Он бросил взгляд в сторону своей учительницы. Хорошо бы, она не стала вмешиваться. Но она не замечала ни его, ни девушки, следила за девчонками, которые заскучали и стали развлекать себя смсками.
Чашка, с его точки зрения, была самая обычная, но с каждой минутой, проведенной возле нее с незнакомой девушкой, значимость этого предмета росла, как и его художественная ценность. Фарфор белый, местами с потертыми золотыми полосками, вензельками. На одном боку был изображен пошлый пузатый купидончик с букетом роз. Блюдечко повторяло ангельскую тему чашки, там уже трое купидонов резвились и хулиганили. На одной картинке – щекотали друг друга за пятки. На другой – рвали лепестки из цветов. На третьей они были демонстративно развернуты к зрителю пятой точкой и слегка повернувшись, прикладывали палец к губам. Антону идея создателя чайной пары понравилась. Действительно, не обрати девушка его внимание, он бы ни за что не вгляделся, какой смешной комикс нарисовали на посуде триста лет назад. Видимо, цель художника восемнадцатого столетия была как раз в том, чтобы сия композиция была сюрпризом.
- Я хожу на лекции, которые музей устраивает. Мне это для дипломной работы нужно. И нам как раз эту чашку показывали. У нее занятная история. – Девушка говорила полушепотом близко-близко от уха Антона. При этом ее кисть, плечо и кусочек коленки приятно согревали мальчика и давали понять, что все это не сон, что девушка реальная. Он держит его за руку, говорит что-то про лекции, дипломы, посуду. Надо ведь ей что-то ответить, непременно нечто острое, запоминающееся. Например, процитировать классика или прочитать стихи, как это частенько делали экскурсоводы. Но Антон не знал стихов, которые хоть мало-мальски подходили к случаю. Да и обычай цитирования ему претил.
- Красивая. – прохрипел Антон и кашлянул. После долгого молчания с ним такое часто бывало. Его фраза прозвучала и двусмысленно и смешно. Его румянец стал еще гуще. Он больше адресовал мысленно свой посыл девушке, а не посуде. Хотя чашка занятна, но не на столько, насколько интересной может быть живая женщина. Девушка проигнорировала его нелепый выпад и продолжала говорить.

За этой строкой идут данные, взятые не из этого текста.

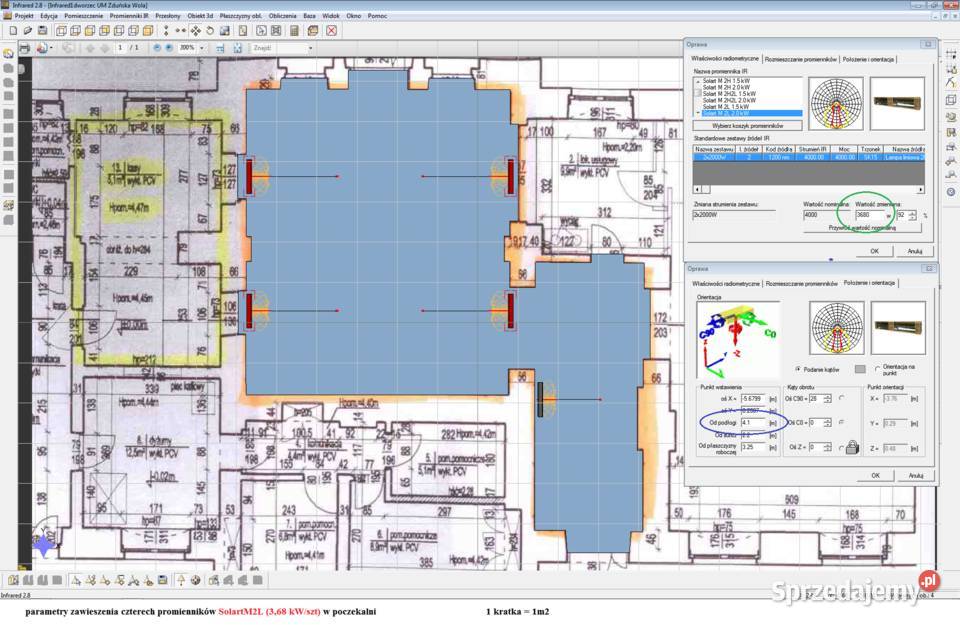The height and width of the screenshot is (625, 960).
Task: Select the Podanie kątów radio button
Action: [x=797, y=368]
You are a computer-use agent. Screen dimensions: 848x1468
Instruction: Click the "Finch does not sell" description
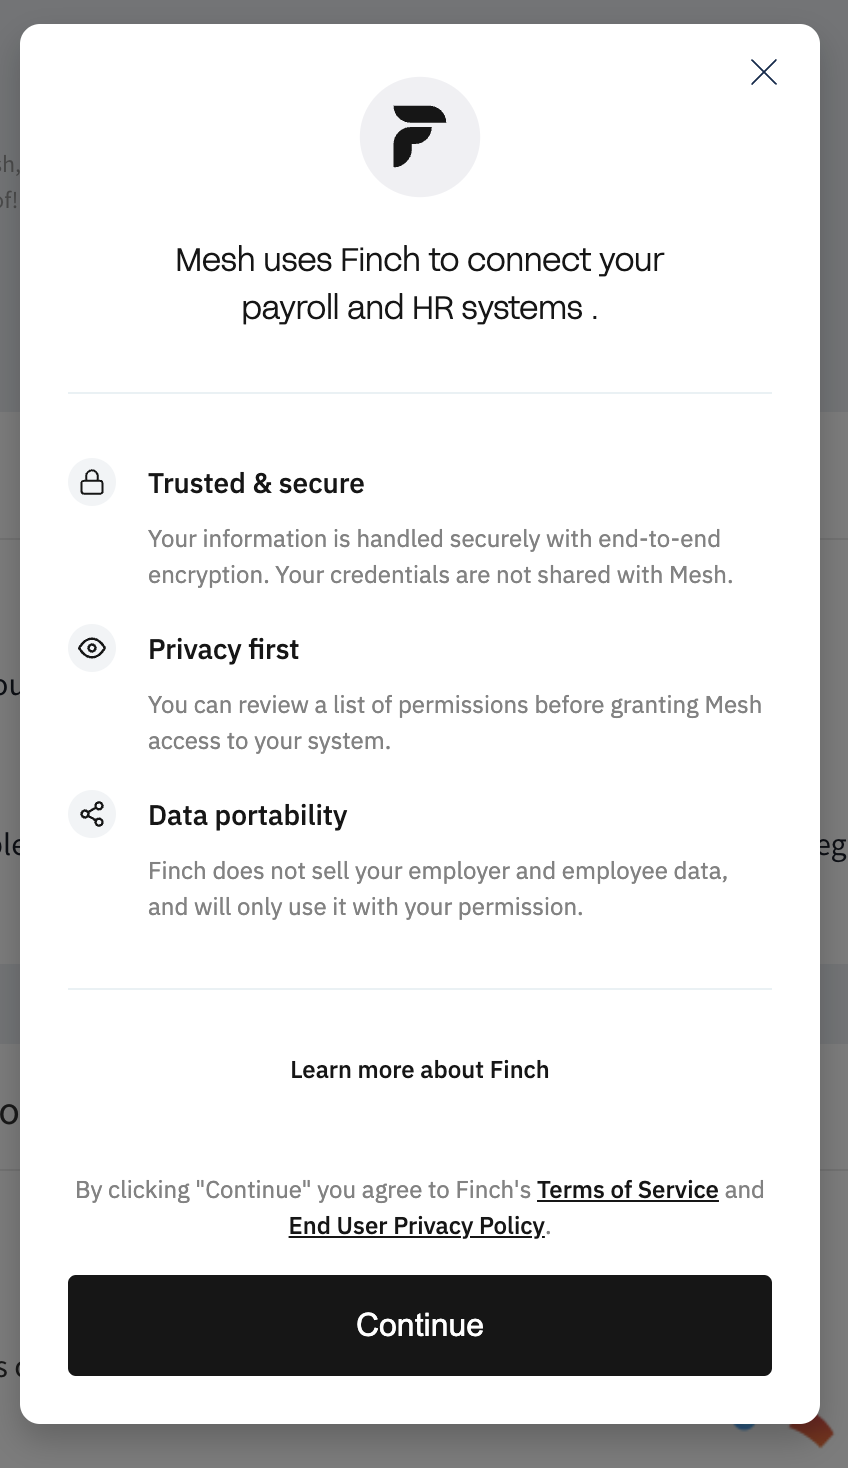click(438, 889)
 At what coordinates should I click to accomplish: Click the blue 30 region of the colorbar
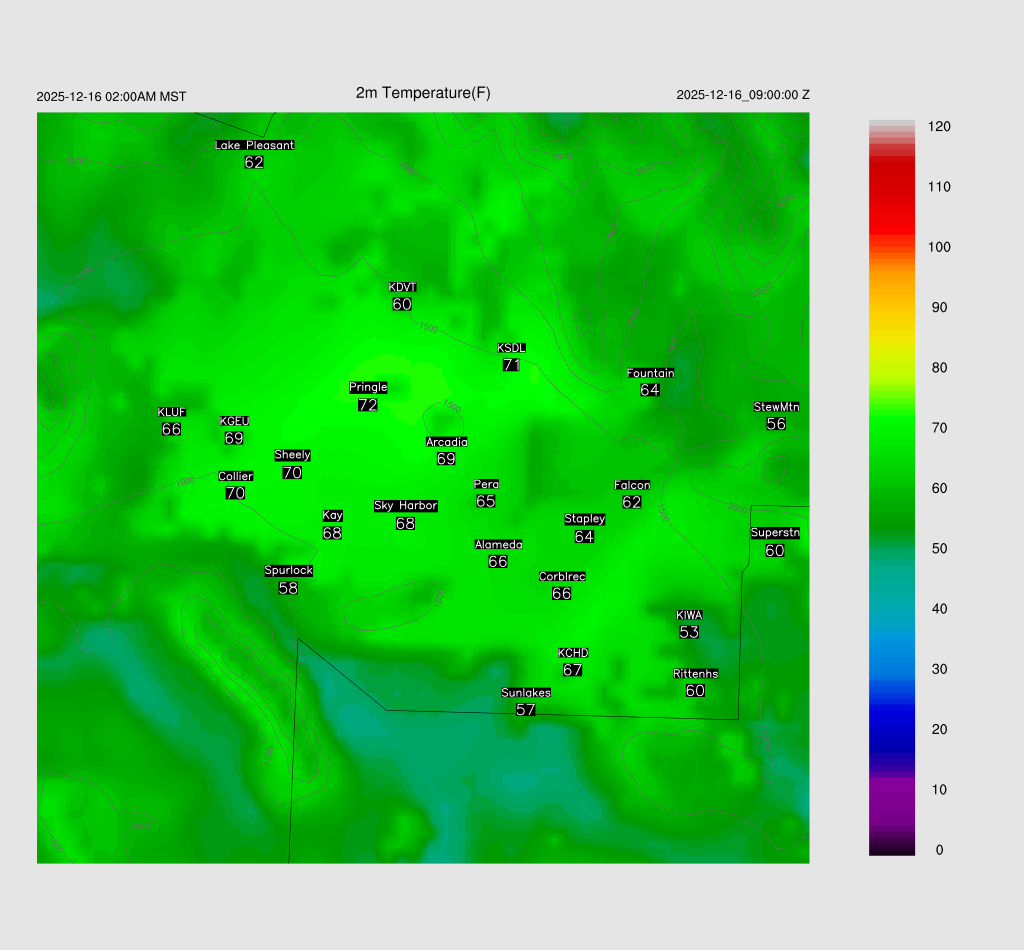pyautogui.click(x=892, y=669)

- Представляешь, она входила в сервиз первой жены Павла I… Знаешь его?
Антону словосочетание Павел Первый было, конечно, знакомо. Но рассказать ей слету о точных годах царствования, его политических успехах он не мог. Историю преподавали ему разные учителя, кто-то более скучный, кто-то менее. Но все, так или иначе, сводилось к одному. Надо было запомнить несколько дат, имен, ответить у доски и благополучно забыть.
- Конечно, он российский император, - ответил Антон не без гордости. Димка и того не знал.
- Ага, молодец. У него с матерью, императрицей Екатериной II, сложились очень непростые отношения. А его первую жену она так совсем невзлюбила.
Антону стало любопытно. Он уже привык к ощущению близости девушки и мог полноценно воспринимать информацию о пикантных подробностях жизни императоров. Его группа уже ушла в другой зал, вместе с учительницей, оставив их одних.
- Невестка Екатерины сама виновата была… Хихикала над свекровью всячески, издевалась, комедии разыгрывала про не, и мужа подначивала с матерью лишний раз поссориться. Ну а к императорам ведь нельзя так, без уважения. Тем более к Екатерине… Она ж Пугачевский бунт усмирила и присоединила к России много земель, причем, естественно не всегда мирным путем. А тут, понимаешь ли, выскочка, девица молодая ее на смех поднимает!
- Класс… И что она ей сделала? Девке-то?
- Официальная версия – в родах умерла. – Девушка стала говорить еще тише, как будто за стенами стоят соглядатаи императрицы. – Но многие утверждали, что без отравления не обошлось. Возможно, именно в эту чашку ей Екатерина и подсыпала отраву. Сервиз такой шаловливый по спецзаказу делался, чтобы лишний раз императрицу позлить. Представляешь, чтобы невестка из такой чашки свекровь чаем поила? Это в восемнадцатом-то веке!
- А, по моему, весело! Я б попил. – Общение становилось более непринужденным. Молодые люди встали, отошли от стеллажей. Антону пришлось помочь девушке встать, потому что из-за неудобной позы она не сразу смогла разогнуть колени. Он себе понравился в жесте, когда слегка поддержал ее за локоть. Прямо как взрослый.
- Знаешь, а у меня прекрасная идея. Я знакома тут с некоторыми людьми. Все-таки приходится здесь по учебе бывать часто. Я помогаю ревизию делать, а мне сотрудники разрешают некоторые экспонаты в руках подержать. Приходи чуть позже, попросим, чтобы нам эту чашку достали…
- А.. хм… ты уверена, что дадут? Было бы здорово.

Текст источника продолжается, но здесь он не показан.